Vuelvo a reiterarme en que la peña se está calentando y no sólo por tanta chorrada simbólica. La realidad social sigue siendo la misma que la de hace un par de meses, con el añadido de que la esperanza puede agonizar si se mantiene la sequía de acciones pragmáticas. Ciudades como Alicante, Elda, Elche o Torrevieja se sitúan a la cola del país en cuanto a la renta per cápita de sus habitantes. A pesar de la leve mejoría registrada, la tasa de paro en la provincia de Alicante continúa superando a la media nacional, situándose por encima del 24%. Y más de la cuarta parte de los ciudadanos de la Comunidad Valenciana vive por debajo del umbral de la pobreza. Ante esta situación, de nada sirve remitir quejas al Instituto Nacional de Estadística (INE) como ha acordado el gobierno municipal de Torrevieja, la ciudad con menor renta per cápita de España, de las 109 incluidas en el informe de Indicadores Urbanos presentado el mes pasado por ese organismo público. Negar la evidencia nunca puede ser la solución al problema.

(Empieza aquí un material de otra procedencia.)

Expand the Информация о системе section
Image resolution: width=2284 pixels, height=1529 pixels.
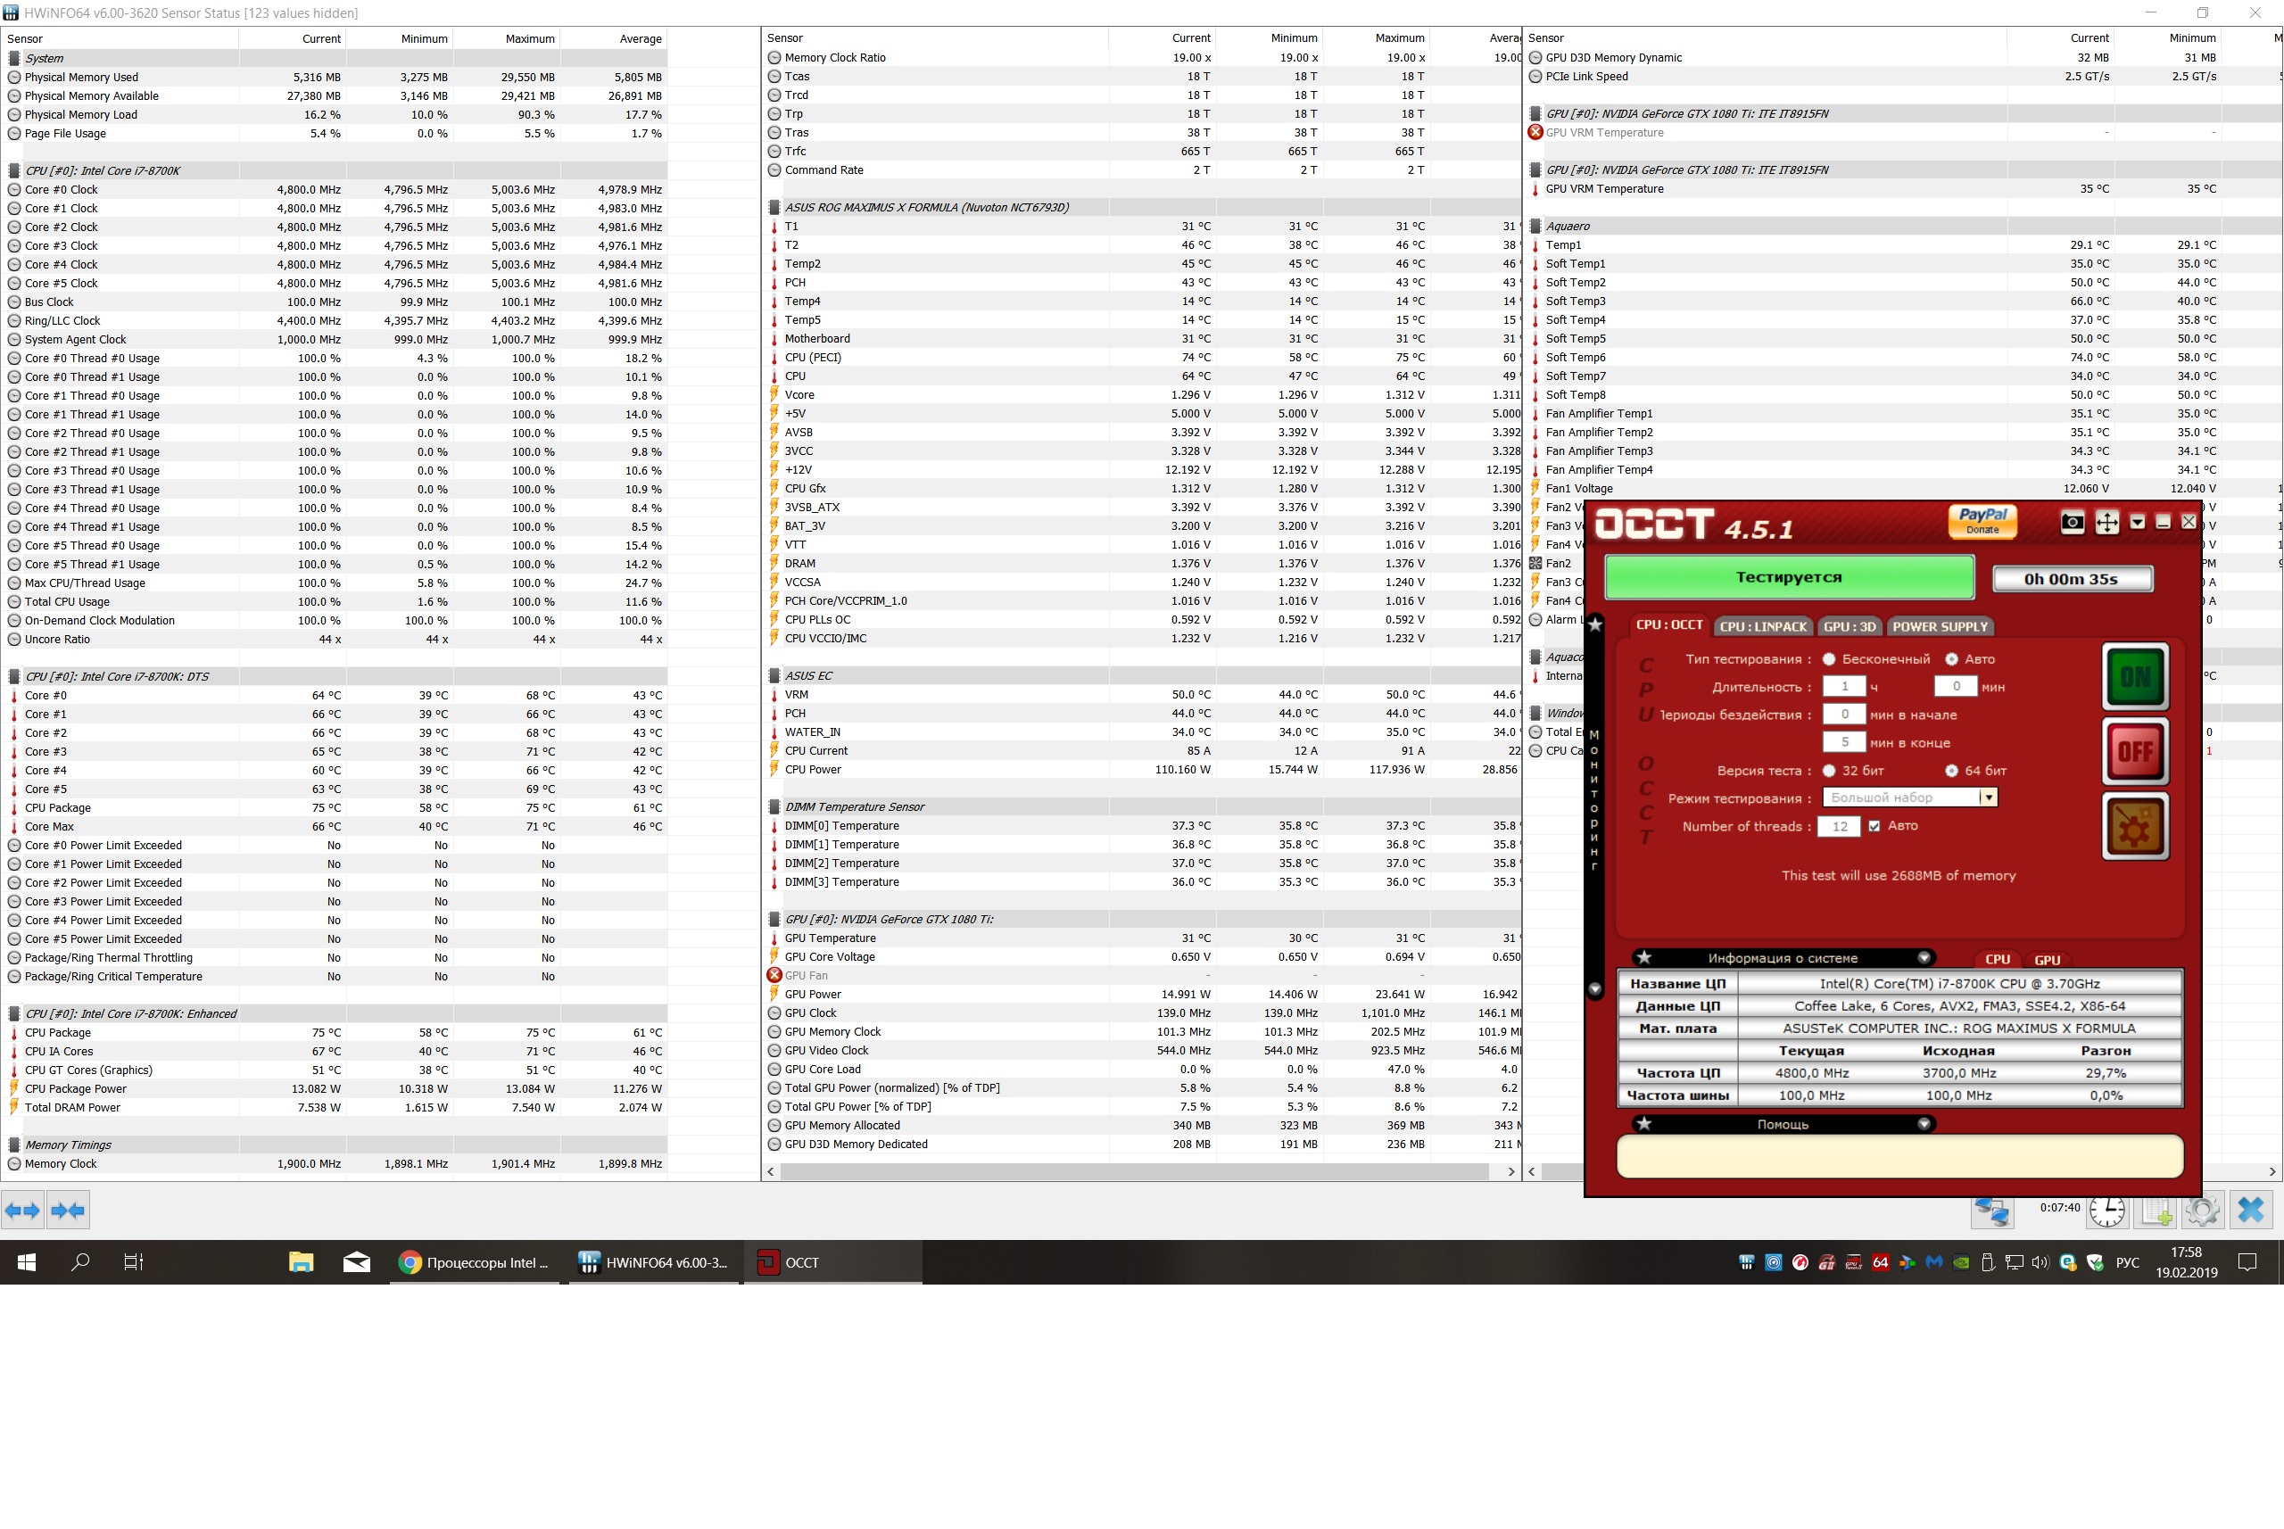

Es momento de actuar. Reconozco mi admiración por el New Deal de Franklin Roosevelt como ejemplo de actuación ante una gran crisis. Confiaba en que, llegado el momento, algún gobierno municipal apostaría por desarrollar algo similar, aunque fuera a pequeña escala. El presidente americano movió ficha en sus cien primeros días; luego, en fases posteriores, profundizó en sus reformas. No digo que esperara a un Roosevelt por estas tierras, pero sí cierto brío a la hora de poner en marcha proyectos ilusionantes. Me dirán que no han tenido tiempo y lo acepto, pero no he oído ni leído propuesta alguna -más o menos creíble- que permita vislumbrar soluciones al desempleo, la desigualdad o las necesidades más precarias ¿Que llegarán? puede ser, pero hubiera deseado que me engatusaran contándome proyectos a corto y medio plazo. No los veo. Quizás es aún peor: empiezo a desconfiar de su existencia.

Nos preocupan los servicios públicos, los impuestos para sustentarlos, el empleo, la seguridad ciudadana, los transportes o la limpieza de nuestras calles. De discursos ideológicos, e incluso de impartir doctrina, andamos un tanto sobrados y un mucho aburridos. Cuestión de empezar con los deberes, que la necesidad apremia.